======== Kutipan bacaan
Maka dalam konteks seperti ini, tidak logis jika simiskin juga masih harus
berzakat
[maal], justru kehidupan mereka sangat memprihatinkan. Akibatnya mereka lebih
pantas
untuk dibantu. Oleh sebab itu, keumuman kewajiban berzakat ditakhsish,
dikhususkan,
untuk mereka yang kaya saja.
Lalu apa makna nisab untuk memahami standard jumlah harta yang wajib dizakati,
termasuk dalam kasus zakat profesi?
Kami mencoba melihatnya dari sisi lain [mungkin ini tidak lazim]. Kalau kita
telusuri
lebih jauh, akan nampak bahwa batasan [nisab] hasil pertanian senilai dengan
jumlah
kebutuhan dasar [basic needs] pada saat itu, dan 96 gram emas [dalam hadith lain
malah
kalau tidak salah hanya 36 gram] jika dikonversi ke nilai tukarnya cukup untuk
memenuhi
kebutuhan dasar dalam setahun. Dari sisi ini, sebetulnya, nisab harta yang wajib
dizakati berbanding sejajar dengan batas kemiskinan. Artinya, zakat identik
dengan
harta orang yang tidak miskin. Walhasil, dengan kelebihan kekayaan tersebut
adalah
logis dan bermoral jika diwajibkan zakat kepada mereka.
================
======== Data latihan
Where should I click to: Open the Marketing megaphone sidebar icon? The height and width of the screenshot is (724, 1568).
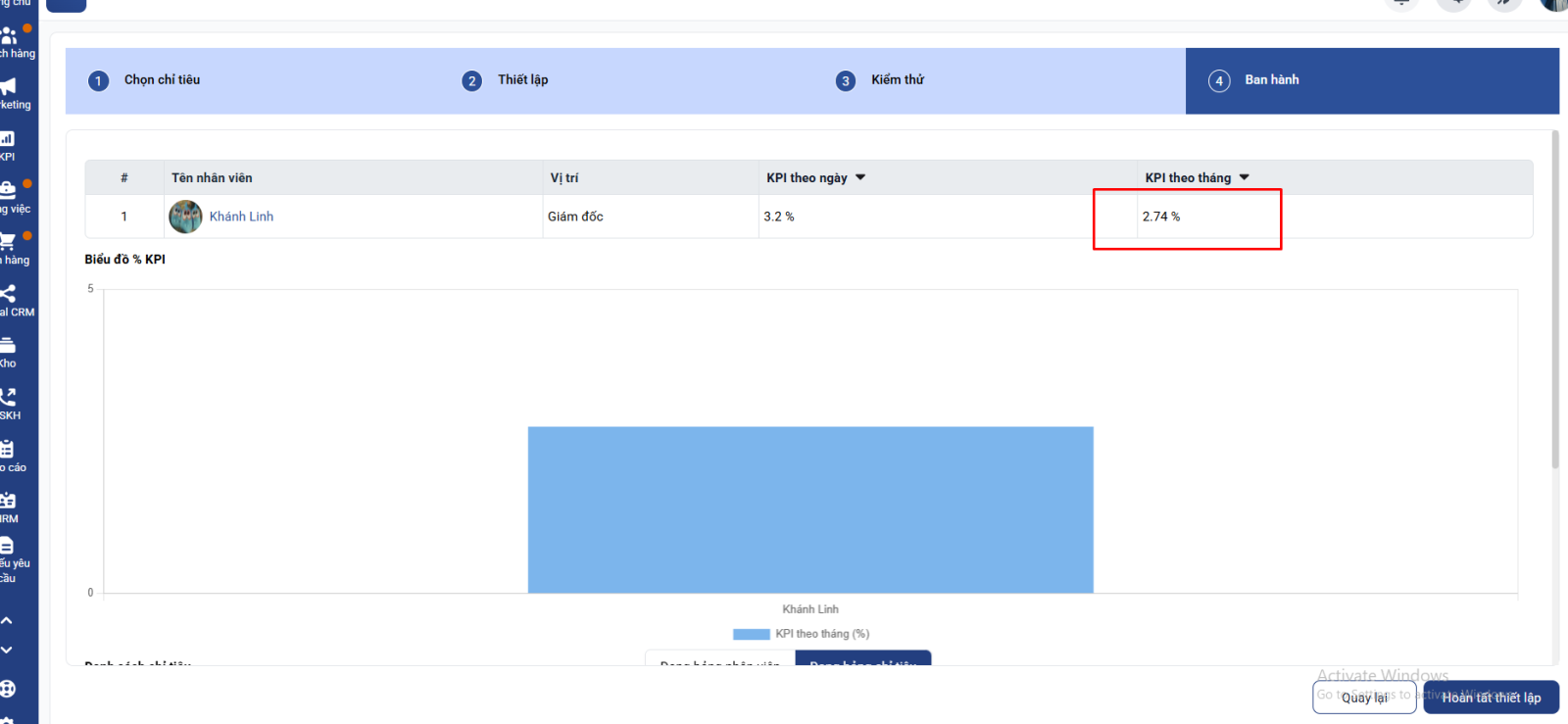[x=9, y=86]
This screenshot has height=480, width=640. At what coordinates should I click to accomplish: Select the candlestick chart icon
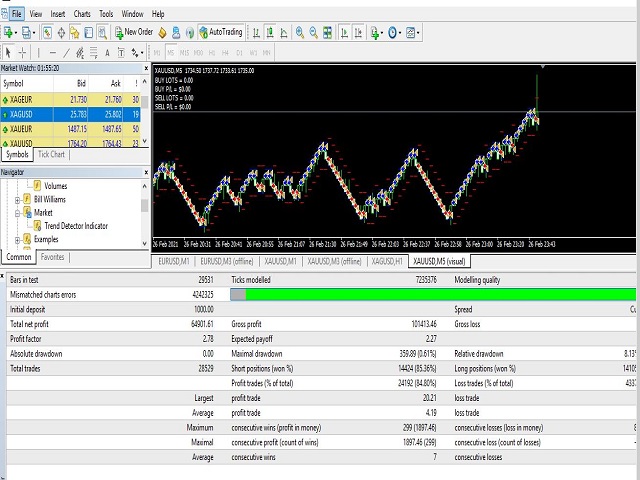point(270,32)
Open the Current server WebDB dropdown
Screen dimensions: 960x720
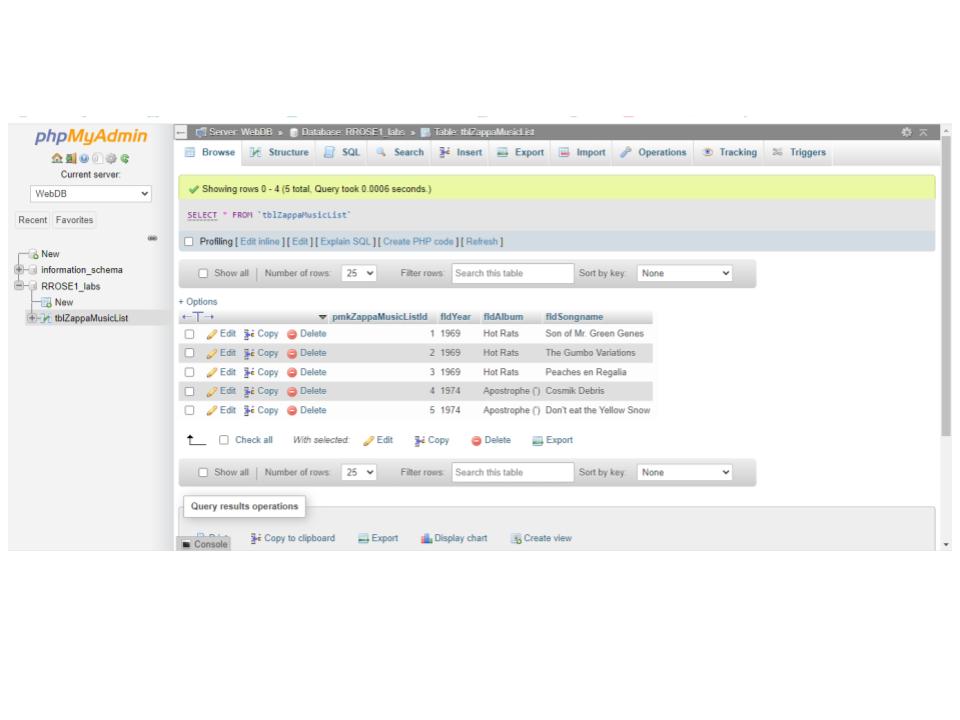(82, 191)
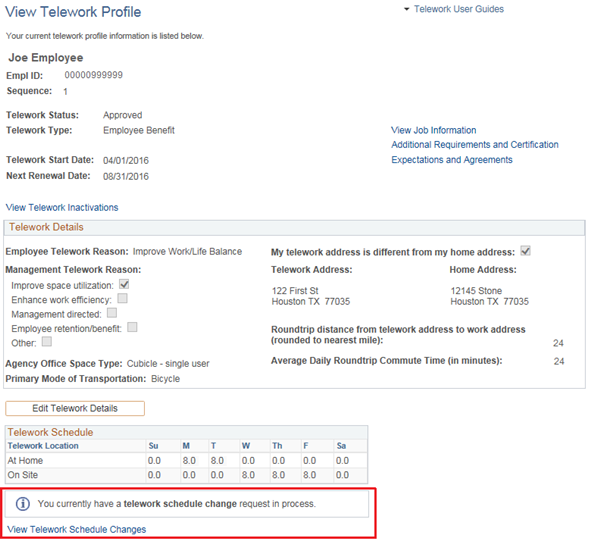
Task: Select the On Site schedule row label
Action: (24, 476)
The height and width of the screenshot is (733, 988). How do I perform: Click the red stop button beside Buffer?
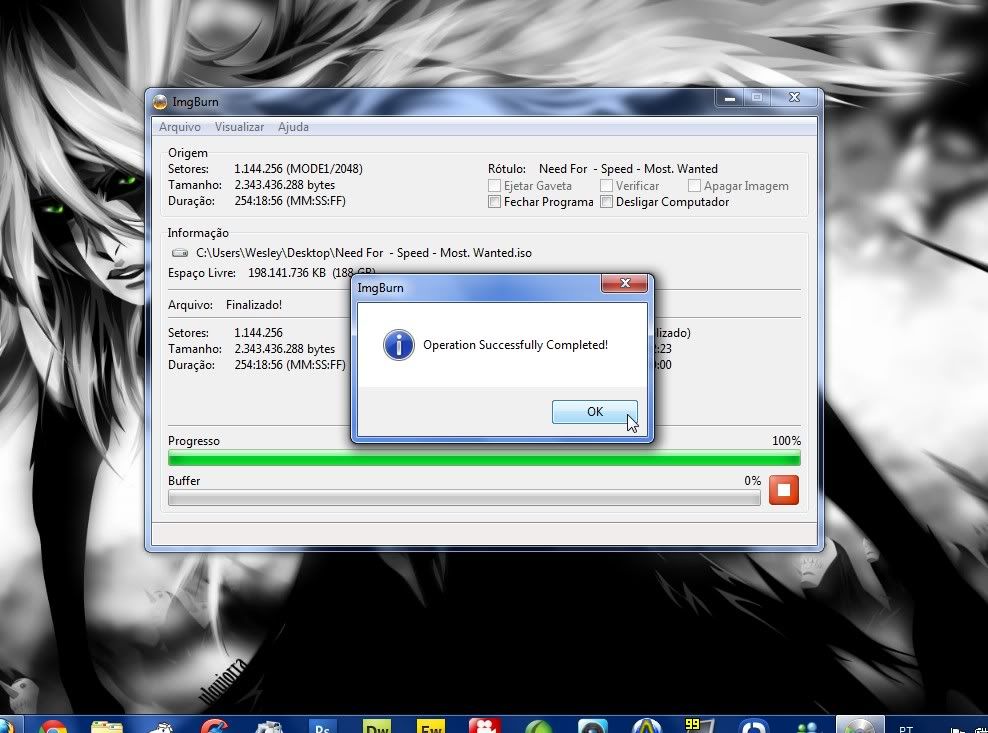tap(784, 490)
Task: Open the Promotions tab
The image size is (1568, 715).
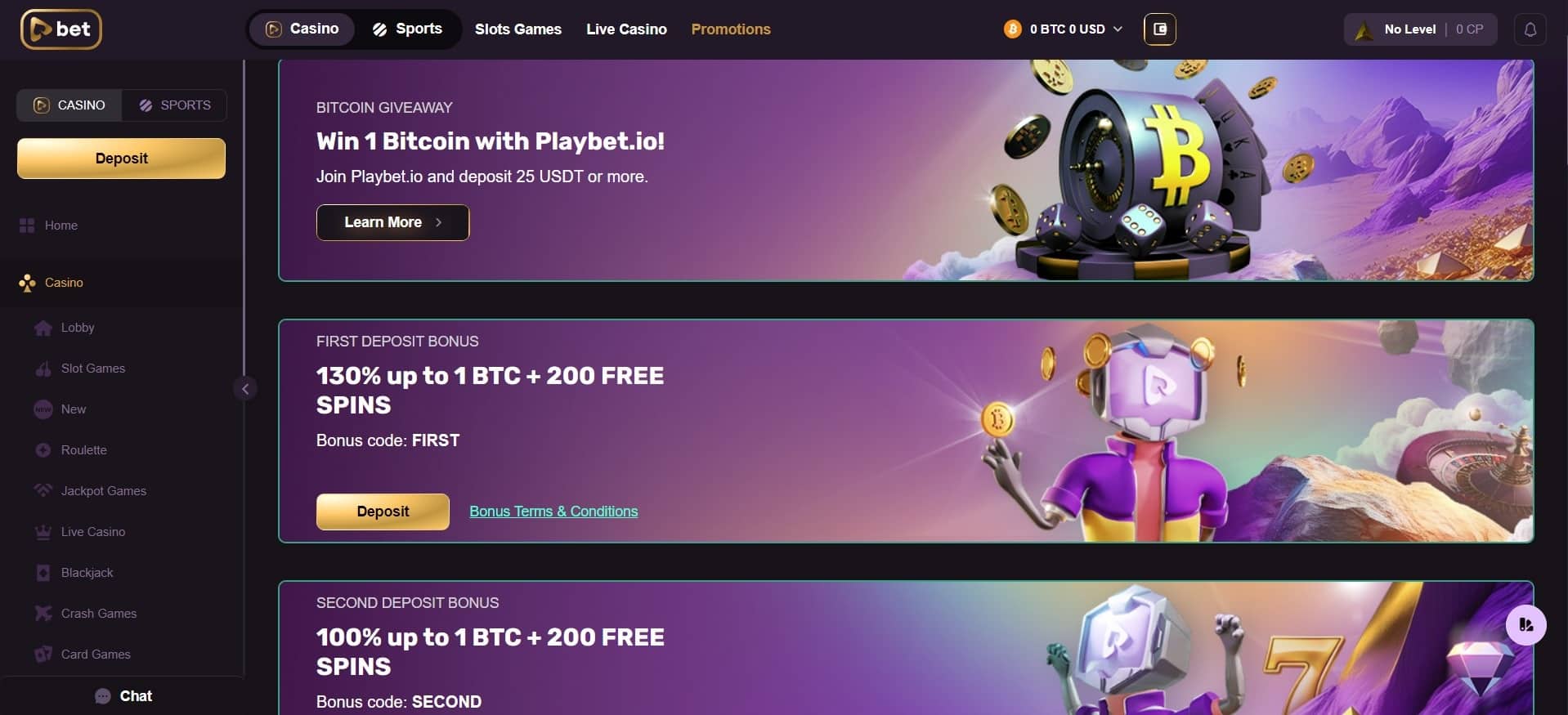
================
Petunjuk 1: Ganti "Marketing megaphone" dengan "Sales megaphone" pada catatan, mulai dari awal catatan sampai baris yang memuat "point(270,32)", lalu tulis ulang baris-baris itu tanpa menyertakan gambarnya.
Petunjuk 2: Lanjutkan tulisan tentang nisab zakat itu mulai dari kalimat terakhirnya.

Jawaban akhir 1:
Where should I click to: Open the Sales megaphone sidebar icon? The height and width of the screenshot is (724, 1568).
[x=9, y=86]
This screenshot has height=480, width=640. At what coordinates should I click to accomplish: Select the candlestick chart icon
point(270,32)

Jawaban akhir 2:
Apakah boleh mengeuarkan zakat emas dengan nilai harganya?
Dalam fiqh permasalahan ini dihahas dalam pertanyaan "apakah zakat harus
dikeluarkan
dari benda yang sejenis, atau boleh diganti dengan jumlah uang yang seharga
dengannya.
Terlepas dari khilafiah, kebanyakan ulama menerika jika zakat benda termasuk
emas,
boleh dikeluarkan berdasarkan nilai harganya. Artinya untuk zakat emas, kita
tidak
perlu mempreteli [memotong] emas yang kita miliki untuk dizakati. Jika kita
punya uang
seharga dengan nilai [rupiah] zakat emas yang akan dikeluarkan, kita boleh
membayarkan
zakatnya dengan uang. Jika di antara emas yang dimilik [atau harta lainnya]
kadarnya
cukup bervariasi dari 18 karat sampai emas murni, maka sebaiknya dikeluarkan
zakat
dengan nilai emas yang terbaik, karena Allah "mengancam" orang yang hanya mau
mengeluarkan zakat dari bagian harta mereka yang terjelek [saking jeleknya
menurut
bahasa al-Qur'an, orang yang bersangkutan tidak akan mau menerimanya kecuali
jika dia
merem, atau memicingkan matanya].
Sekian terima kasih.
Wassalamu'alaikum Wr.Wb.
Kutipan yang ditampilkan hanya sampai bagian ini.